Segment Open

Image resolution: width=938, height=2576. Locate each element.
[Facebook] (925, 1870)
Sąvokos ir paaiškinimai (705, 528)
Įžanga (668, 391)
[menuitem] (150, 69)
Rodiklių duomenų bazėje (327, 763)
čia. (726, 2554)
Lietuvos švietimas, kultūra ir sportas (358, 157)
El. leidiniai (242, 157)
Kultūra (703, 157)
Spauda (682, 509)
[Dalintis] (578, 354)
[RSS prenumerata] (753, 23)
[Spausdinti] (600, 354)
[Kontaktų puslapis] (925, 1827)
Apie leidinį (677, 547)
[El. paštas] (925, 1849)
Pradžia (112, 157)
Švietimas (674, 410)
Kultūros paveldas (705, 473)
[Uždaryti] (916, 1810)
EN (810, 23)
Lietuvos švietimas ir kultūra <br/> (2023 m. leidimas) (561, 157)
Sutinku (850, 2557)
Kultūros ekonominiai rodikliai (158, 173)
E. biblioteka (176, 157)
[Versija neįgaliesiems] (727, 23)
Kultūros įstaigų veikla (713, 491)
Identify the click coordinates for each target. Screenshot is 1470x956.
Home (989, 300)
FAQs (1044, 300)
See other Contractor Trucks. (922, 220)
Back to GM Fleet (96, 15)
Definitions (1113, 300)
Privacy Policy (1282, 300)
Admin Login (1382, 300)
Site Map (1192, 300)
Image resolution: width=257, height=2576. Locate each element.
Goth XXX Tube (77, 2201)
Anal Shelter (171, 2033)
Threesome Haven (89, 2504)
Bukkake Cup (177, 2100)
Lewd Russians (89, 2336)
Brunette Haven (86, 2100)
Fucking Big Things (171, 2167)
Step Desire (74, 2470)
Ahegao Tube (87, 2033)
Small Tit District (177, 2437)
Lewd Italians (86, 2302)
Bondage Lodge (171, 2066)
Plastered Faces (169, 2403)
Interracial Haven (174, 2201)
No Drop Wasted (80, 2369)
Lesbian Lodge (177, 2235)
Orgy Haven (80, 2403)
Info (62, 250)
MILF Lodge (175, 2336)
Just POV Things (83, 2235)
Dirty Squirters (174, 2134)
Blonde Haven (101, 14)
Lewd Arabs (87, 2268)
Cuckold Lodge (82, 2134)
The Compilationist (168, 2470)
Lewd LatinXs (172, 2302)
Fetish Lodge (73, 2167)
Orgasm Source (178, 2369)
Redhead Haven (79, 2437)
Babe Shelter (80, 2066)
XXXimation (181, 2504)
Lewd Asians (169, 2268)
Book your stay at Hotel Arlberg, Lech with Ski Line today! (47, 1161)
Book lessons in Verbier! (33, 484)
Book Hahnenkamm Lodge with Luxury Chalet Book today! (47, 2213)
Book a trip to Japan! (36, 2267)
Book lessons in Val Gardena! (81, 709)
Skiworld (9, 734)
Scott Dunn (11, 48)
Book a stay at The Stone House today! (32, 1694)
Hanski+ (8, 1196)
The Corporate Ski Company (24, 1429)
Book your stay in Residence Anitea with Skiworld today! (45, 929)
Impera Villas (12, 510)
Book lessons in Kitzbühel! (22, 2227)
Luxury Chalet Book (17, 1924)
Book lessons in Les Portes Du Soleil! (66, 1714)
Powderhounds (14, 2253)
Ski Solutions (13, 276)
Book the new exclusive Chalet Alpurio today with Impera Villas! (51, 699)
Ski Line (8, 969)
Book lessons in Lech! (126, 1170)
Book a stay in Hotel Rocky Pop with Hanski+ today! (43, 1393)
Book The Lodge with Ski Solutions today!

Segment Closed

_EXERCISE BRIEF_. The expected output is the complete listing, word for word.

_EXPECTED OUTPUT_.
Image resolution: width=938, height=2576. Locate each element.
[Facebook] (925, 1870)
Sąvokos ir paaiškinimai (705, 528)
Įžanga (668, 391)
[menuitem] (150, 69)
Rodiklių duomenų bazėje (327, 763)
čia. (726, 2554)
Lietuvos švietimas, kultūra ir sportas (358, 157)
El. leidiniai (242, 157)
Kultūra (703, 157)
Spauda (682, 509)
[Dalintis] (578, 354)
[RSS prenumerata] (753, 23)
[Spausdinti] (600, 354)
[Kontaktų puslapis] (925, 1827)
Apie leidinį (677, 547)
[El. paštas] (925, 1849)
Pradžia (112, 157)
Švietimas (674, 410)
Kultūros paveldas (705, 473)
[Uždaryti] (916, 1810)
EN (810, 23)
Lietuvos švietimas ir kultūra <br/> (2023 m. leidimas) (561, 157)
Sutinku (850, 2557)
Kultūros ekonominiai rodikliai (158, 173)
E. biblioteka (176, 157)
[Versija neįgaliesiems] (727, 23)
Kultūros įstaigų veikla (713, 491)
Identify the click coordinates for each target. Screenshot is 1470x956.
Home (989, 300)
FAQs (1044, 300)
See other Contractor Trucks. (922, 220)
Back to GM Fleet (96, 15)
Definitions (1113, 300)
Privacy Policy (1282, 300)
Admin Login (1382, 300)
Site Map (1192, 300)
Image resolution: width=257, height=2576. Locate each element.
Goth XXX Tube (77, 2201)
Anal Shelter (171, 2033)
Threesome Haven (89, 2504)
Bukkake Cup (177, 2100)
Lewd Russians (89, 2336)
Brunette Haven (86, 2100)
Fucking Big Things (171, 2167)
Step Desire (74, 2470)
Ahegao Tube (87, 2033)
Small Tit District (177, 2437)
Lewd Italians (86, 2302)
Bondage Lodge (171, 2066)
Plastered Faces (169, 2403)
Interracial Haven (174, 2201)
No Drop Wasted (80, 2369)
Lesbian Lodge (177, 2235)
Orgy Haven (80, 2403)
Info (62, 250)
MILF Lodge (175, 2336)
Just POV Things (83, 2235)
Dirty Squirters (174, 2134)
Blonde Haven (101, 14)
Lewd Arabs (87, 2268)
Cuckold Lodge (82, 2134)
The Compilationist (168, 2470)
Lewd LatinXs (172, 2302)
Fetish Lodge (73, 2167)
Orgasm Source (178, 2369)
Redhead Haven (79, 2437)
Babe Shelter (80, 2066)
XXXimation (181, 2504)
Lewd Asians (169, 2268)
Book your stay at Hotel Arlberg, Lech with Ski Line today! (47, 1161)
Book lessons in Verbier! (33, 484)
Book Hahnenkamm Lodge with Luxury Chalet Book today! (47, 2213)
Book a trip to Japan! (36, 2267)
Book lessons in Val Gardena! (81, 709)
Skiworld (9, 734)
Scott Dunn (11, 48)
Book a stay at The Stone House today! (32, 1694)
Hanski+ (8, 1196)
The Corporate Ski Company (24, 1429)
Book your stay in Residence Anitea with Skiworld today! (45, 929)
Impera Villas (12, 510)
Book lessons in Kitzbühel! (22, 2227)
Luxury Chalet Book (17, 1924)
Book lessons in Les Portes Du Soleil! (66, 1714)
Powderhounds (14, 2253)
Ski Solutions (13, 276)
Book the new exclusive Chalet Alpurio today with Impera Villas! (51, 699)
Ski Line (8, 969)
Book lessons in Lech! (126, 1170)
Book a stay in Hotel Rocky Pop with Hanski+ today! (43, 1393)
Book The Lodge with Ski Solutions today!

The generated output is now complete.